The first obtaining module 901 is configured to obtain face image samples, and divide each face image sample into image patch samples.
The first determining module 902 is configured to determine respective importance information of the image patch samples of the face image sample.
The second obtaining module 903 is configured to obtain a pruning rate of the ViT model.
The pruning module 904 is configured to input the image patch samples into the ViT model, and prune inputs of network layers in the ViT model according to the pruning rate and the respective importance information of the image patch samples, to obtain a result outputted by the ViT model.
The second determining module 905 is configured to determine feature vectors of each face image sample according to the result outputted the ViT model, and obtain a face recognition result according to the feature vectors.
The training module 906 is configured to train the face recognition model according to the face recognition result of each face image sample.
The first determining module 902 is further configured to input the face image samples into the ViT model to obtain attention matrixes respectively corresponding to the face image samples output by each network layer; obtain respective weights of the image patch samples by combining all the attention matrixes; and determine the respective importance information of the image patch samples in each face image sample according to the respective weights of the image patch samples.
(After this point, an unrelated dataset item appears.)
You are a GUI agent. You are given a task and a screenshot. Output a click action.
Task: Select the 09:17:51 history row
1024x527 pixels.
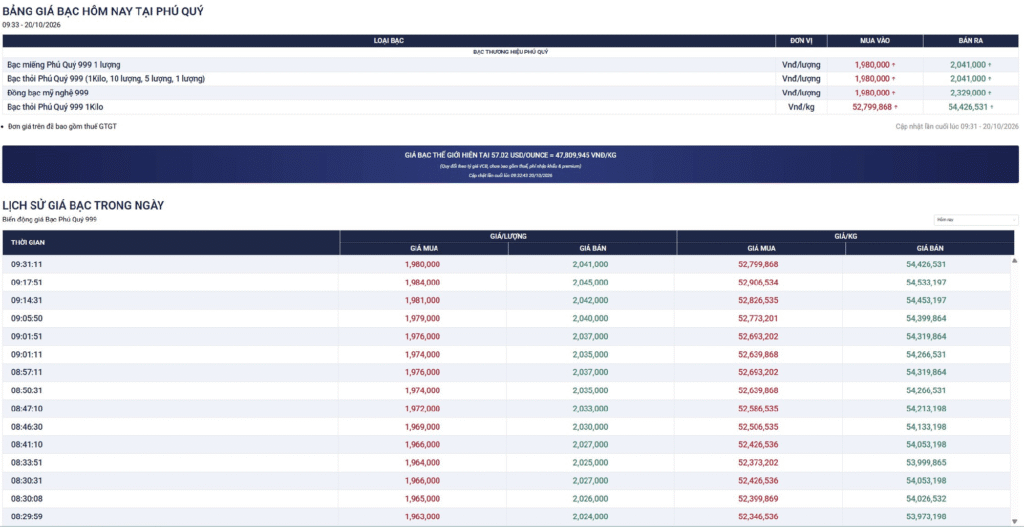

In some examples, the pruning module 904 is further configured to: determine a pruning number value for each network layer according to the pruning rate; determine, from the of image patch samples, image patches to be pruned in each network layer based on the respective importance information of the image patch samples and the pruning number value determined for each network layer; and for input features of each network layer, prune features of the image patches to be pruned from the input features, and input remaining features into the network layer.
In some examples, the pruning module 904 is further configured to: sort the image patch samples based on the respective importance information of the image patch samples to obtain a sorted result; input the image patch samples and the sorted result into the ViT model; determine the pruning number value for each network layer based on the pruning rate; and for input features of each network layer, prune features corresponding to image patch samples to be pruned from the input features based on the sorted result to obtain remaining features, and input the remaining features into the network layer, where the number of image patch samples to be pruned equals to the pruning number value.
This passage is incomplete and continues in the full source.